On September 7, 2010, Councilman Doug Shields introduced a Legal Defense Fund drafted ordinance that bans gas drilling within the city.  At the heart of “Pittsburgh’s Community Protection from Natural Gas Extraction Ordinance” is this statement of law: It shall be unlawful for any corporation to engage in the extraction of natural gas within the City of Pittsburgh. Also included in the ordinance is a local bill of rights that asserts legal protections for the right to water, the rights of natural communities; the right to local self-government, and the right of the people to enforce and protect these rights through their municipal government.

Doug Shields says, “Many people think that this is only about gas drilling. It’s not – it’s about our authority as a municipal community to say “no” to corporations that will cause damage to our community. It’s about our right to community, local self-government.” He is urging all municipalities in the Commonwealth to enact similar laws “to send a message to Harrisburg,” and he insists that a temporary moratorium “will not be an acceptable consolation prize for a failure of the State to recognize this local law and these fundamental rights.”

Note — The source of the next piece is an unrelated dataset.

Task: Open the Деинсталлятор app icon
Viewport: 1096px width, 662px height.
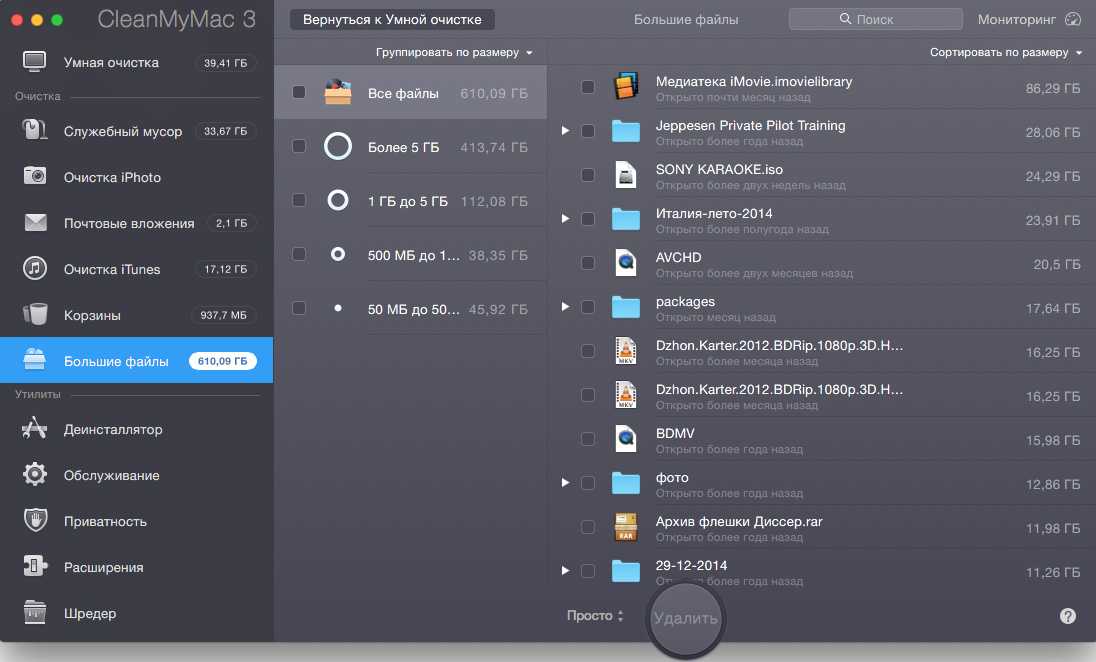Action: click(x=35, y=429)
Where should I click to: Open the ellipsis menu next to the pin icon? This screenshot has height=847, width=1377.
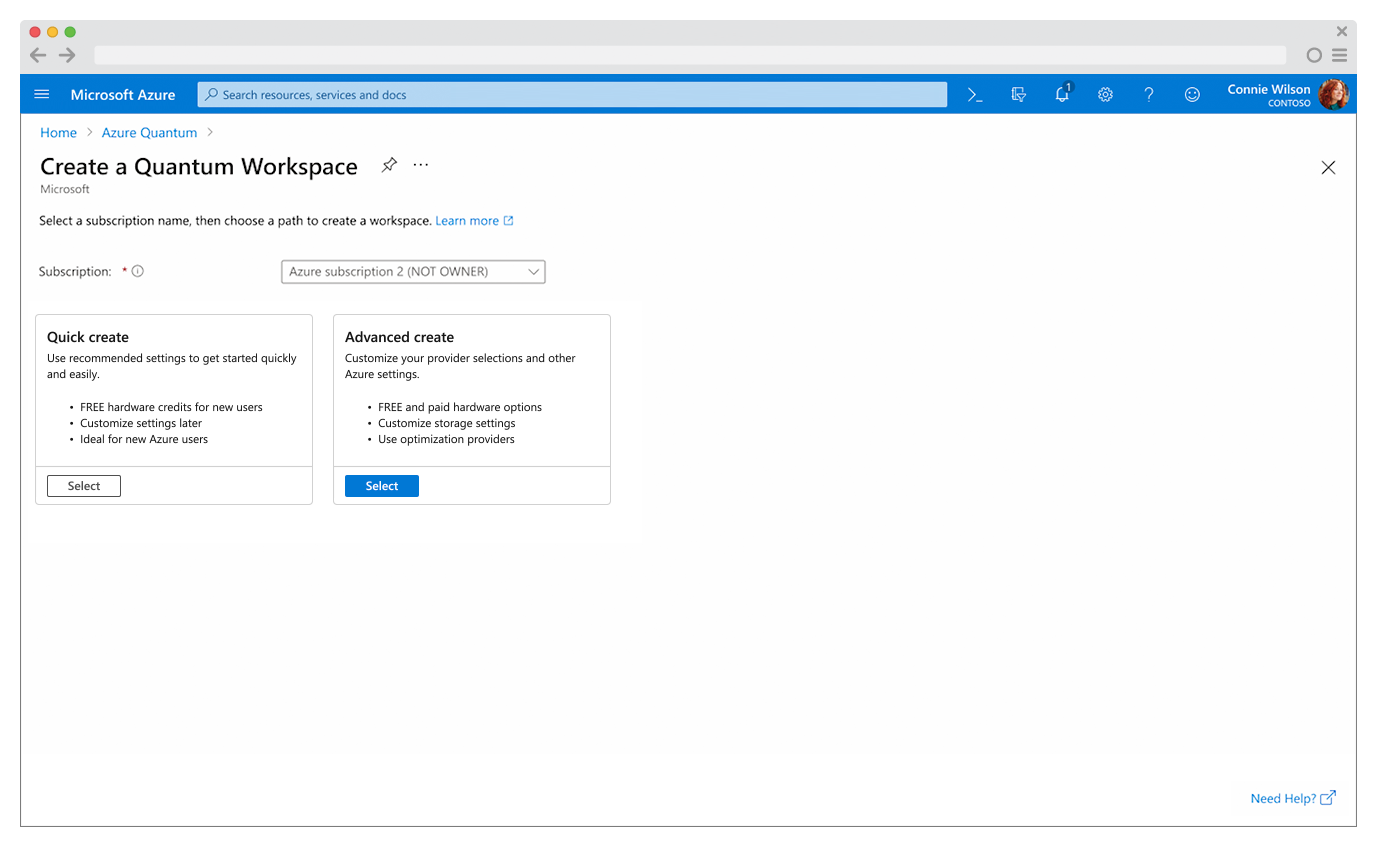click(420, 164)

The ordinance is in response to energy corporations setting up shop in communities throughout Pennsylvania, with plans to drill for natural gas in the Marcellus Shale formation.  The frenzy of industrial gas extraction that once appeared to be confined to rural communities and state forest lands has taken residents of the city by surprise. Corporate “land men” have busily signed-up Pittsburgh property owners to contracts allowing wells to be erected on private property throughout the city. The prospect of paved-over green spaces, nights lit like airport runways, round-the-clock sounds of loud machinery, broken and pitted roads from the high volume truck traffic, and the threat of toxic trespass by a cocktail of patented chemicals and escaping methane into the ground water, has alarmed neighbors of lease-holders. They have begun to organize in opposition to the proposed drilling.

The energy corporations are using a gas extraction technique known as “fracking.” It has been cited as a threat to surface and ground water throughout Pennsylvania, and has been blamed for fatal explosions, the contamination of drinking water, local streams, the air and soil. Collateral damage includes lost property value, ingestion of toxins by livestock, drying up of mortgage loans for prospective home buyers, and threatened loss of organic certification for farmers in the affected communities.